I need to re-read Tocqueville again to find the more specific elements, but one of the things he warned against was how a political figure would rise up with a mandate from that "tyranny of the majority" to enact policies that punish the minorities. Which is something that came about during the era of Andrew Jackson, someone who did rise up on an anti-elite agenda of demolishing a lot of federalized institutions such as the national bank. And someone with open hostility towards The Other in the form of Native American tribes and foreign influences.

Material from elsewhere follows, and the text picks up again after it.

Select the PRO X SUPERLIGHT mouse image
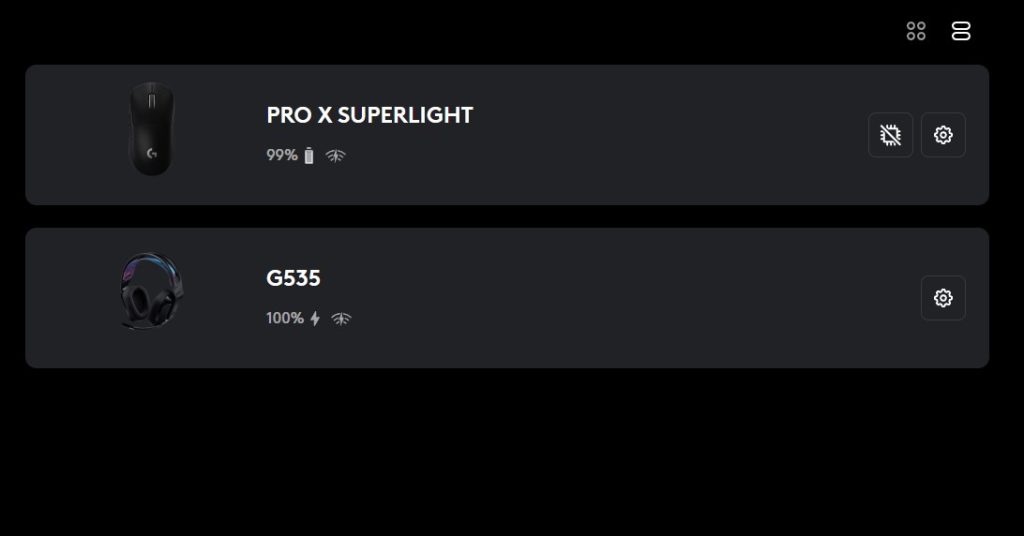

There's been other moments when Populism arose - notably in the 1890s in response to the greed of the Gilded Age - and when Nativism unleashed our darkest demons - the Jim Crow era of lynchings, the internment of Japanese Americans after Pearl Harbor - all of which came after Tocqueville but which he predicted - as both eras were driven by majority fears of The Other - with unerring accuracy.

A lot of that Populism echoes today in the platform and campaign style not just of Trump but with nearly every Republican candidate. Even Jeb (?) with his attempts and re-marketing himself as a down-to-earth fixer is playing to a Populist message (which honestly a rich elitist like Jeb can never sell).  It's just that Trump - with his open calls against Mexican immigrants, his blatant Islamophobia based more on paranoia than historical fact, and his uncompromising bullying of others - is the most overt about it.

And he's the one garnering most of the early polling support.

This is happening now. This isn't fiction, and this isn't a historic review. This is all in real time on our news channels and web sites. And it ought to wake everyone up to the horror that our worst impulses - our nation's terrifying history of racial animus against Blacks, Natives, women, Hispanics, Asians and now Middle Easterners - are being inflamed by a Populist movement spiraling out of control.

This will not end well, unless more of us turn to the better angels of our nature and not our base instincts.